The events of September 11, 2001, has brought to our attention how perfect strangers can bond together in an emergency to help one another. Examples abound in the automotive racing world of people helping others, even when they are competitors. We have heard about the times when equipment failures have knocked a racing team out of the race only to have someone volunteer their parts and help, and therefore enable that team to reenter the event and win. My story begins in August of 1996, when my brother and I were leaving Wendover, Nevada, on our way home from Speedweek at the Bonneville Salt Flats. The trip takes us through mountainous passes, down long narrow valleys and drops into rugged and hot deserts on our 700 mile trek home. As my brother, David, and I were nearing Ely, Nevada, we saw a truck and trailer, carrying a Bonneville land speed car, stranded on the side of the road. Ron Benham and his son, “Stormin’ Norman”, needed a new water pump and they were miles from any auto parts store, on a late Saturday afternoon, in a sparsely populated part of Eastern Nevada. At best, they were prepared to spend two nights sleeping on hard ground until they could hitchhike into Ely, some fifteen miles away. David unhitched his trailer and we took Norm with us into town. We found the auto parts store and entered just as the clerk was about to lock up for the weekend. We swapped stories and joked about the good times and bad on our way back to the Benham’s truck, the way racers do to alleviate the tensions when things go awry. Amid teasing and a bit of strong language, we managed to get the new water pump back into place. We talked for quite a while, accepted their thanks and drove on our lonely way home, sometimes remarking how fortunate we were to help someone else. Of course, this wasn’t the first time that we have stopped to help others or have received help from kind strangers, and the Benham’s have a long and storied history or helping so many people. Ron is a Dry Lakes Hall of Famer, who built cars and crewed on so many other teams, that few land speed racers can say that their lives have not been touched by him. “Stormin’ Norman”, or Normie as we like to call him, is an innovator as a car builder like his father, a fast racer and a friendly “character”, which means that there are a lot of stories following him. My brother and I were about ready to see why someone coined the phrase, “what goes around, comes around.”

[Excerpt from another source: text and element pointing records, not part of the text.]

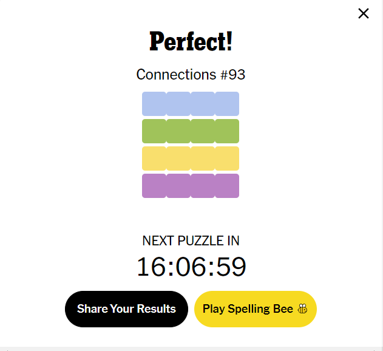Click the Perfect! heading
Screen dimensions: 383x351
pyautogui.click(x=191, y=41)
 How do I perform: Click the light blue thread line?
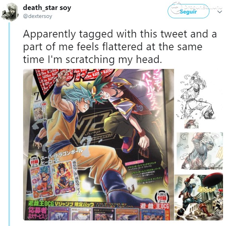coord(9,124)
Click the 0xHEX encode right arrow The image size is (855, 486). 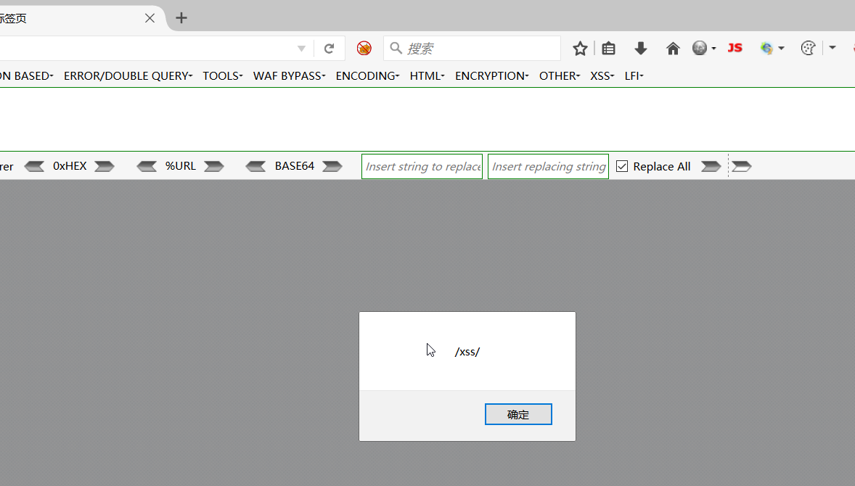click(104, 166)
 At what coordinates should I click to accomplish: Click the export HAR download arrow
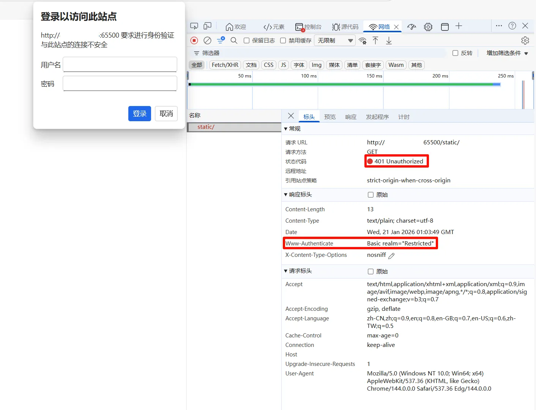coord(389,41)
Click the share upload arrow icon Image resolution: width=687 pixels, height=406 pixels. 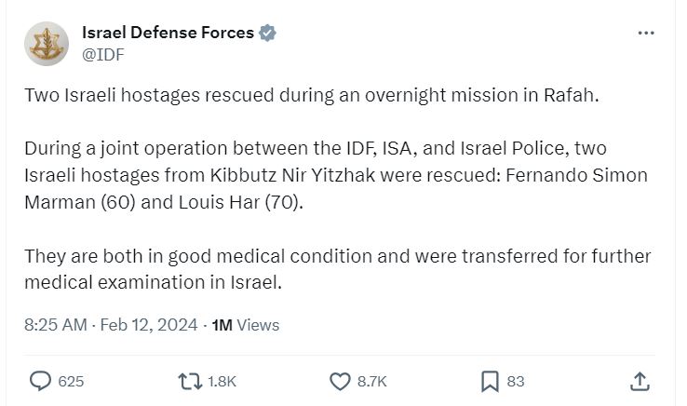(x=640, y=381)
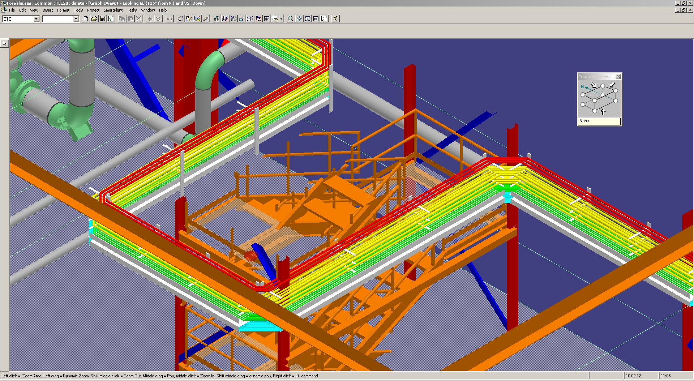This screenshot has height=381, width=694.
Task: Save the current session
Action: point(102,19)
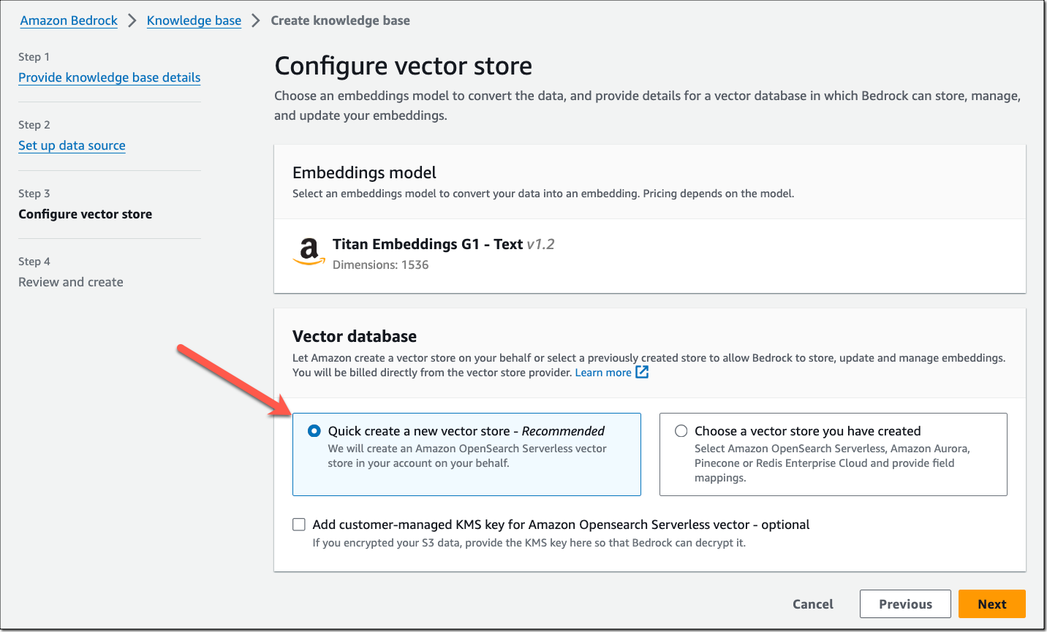Enable customer-managed KMS key option
Image resolution: width=1047 pixels, height=632 pixels.
299,524
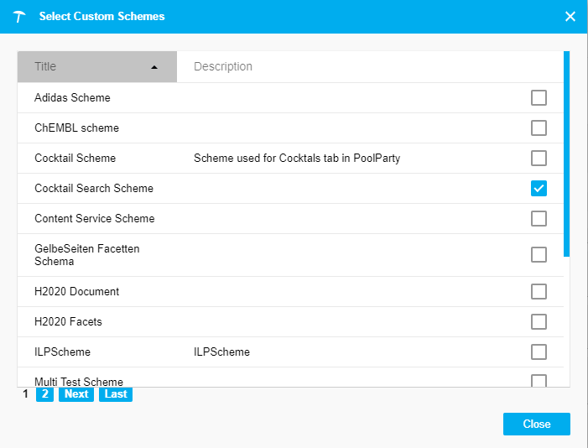Enable the Adidas Scheme checkbox
This screenshot has width=588, height=448.
[539, 98]
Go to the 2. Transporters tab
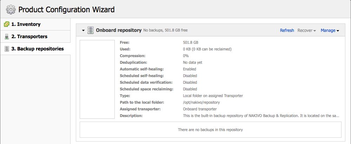Viewport: 351px width, 144px height. tap(35, 36)
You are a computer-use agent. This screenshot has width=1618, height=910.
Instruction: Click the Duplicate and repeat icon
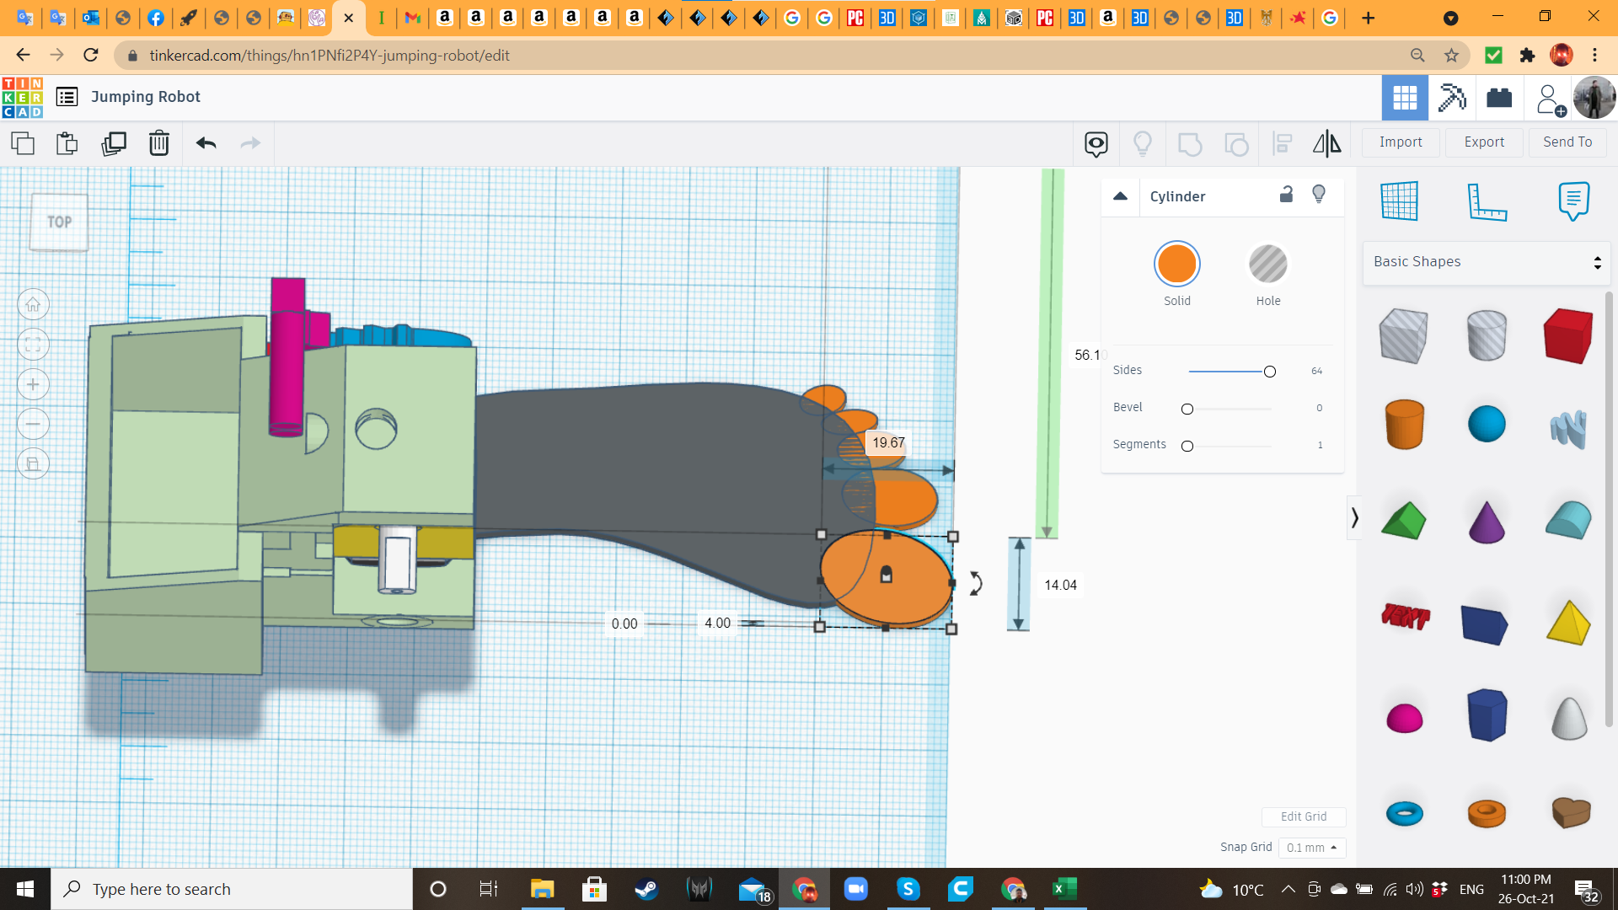(113, 143)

September 29, 2001, was the date for the Gas-Up party and Dry Lakes Hall of Fame at Jack Mendenhall’s Gas Pump Museum in Buellton, California. David and I trailered his Chevy Camaro up to the event to display. As we were driving home, some ten miles north of Goleta on Highway 101, we heard a thump, wondered what it was, and continued on our way on the belief that if it’s still moving, it must be okay. After another few miles my brother decided to pull over and see if it was tire tread separation. What we found was smoke coming off the rearend. We were miles from nowhere on a Saturday night and it looked like we were going to spend the night in the truck, if need be, as had so many other stranded motorists before us. David crawled under the truck to investigate and see if he could make repairs. Time slowly passed by, as well as quite a few cars, but we were alone and we knew that the breakage was serious. Then I heard a voice and I knew who it was before I even turned around to look. It was “Stormin’ Norman” Benham and he had seen us from the freeway and had circled back to help us. With him was Tanis Hammond, one of the world’s fastest woman’s land speed drivers, with a best of 299.7 mph in her Bonneville streamliner, and a kind and caring person. She called her husband, Seth, who was just leaving the Gas-Up party in his truck. Seth brought us some gear oil and David filled the rear end with oil. The Hammonds towed our trailer to their storage yard in Goleta, and promised to look after the race car and trailer until we could return for it. We nursed the truck along for another fifteen miles but it was obvious that we weren’t going to make it home and so we called Don Edwards in Santa Barbara, and he said to drop by and spend the night at his place. Don is a four-time drag boat champion from the 1960’s, and the first person to attempt to put a turbine engine into a boat, back in 1969. The next day, Don drove us back to Jack Mendenhall’s Gas Pump Museum in Buellton, where Jack kindly loaned us his truck for as long as we needed it.

Our act of friendship and help in 1996 was repaid to us in 2001. But it is an ongoing act of caring, one racer to another, wherever and whenever one of us is in trouble. I would hope that this kind of fellowship would extend over our entire nation to include everyone, and to show the world, that disasters, big and small, will only bring out the good in all Americans.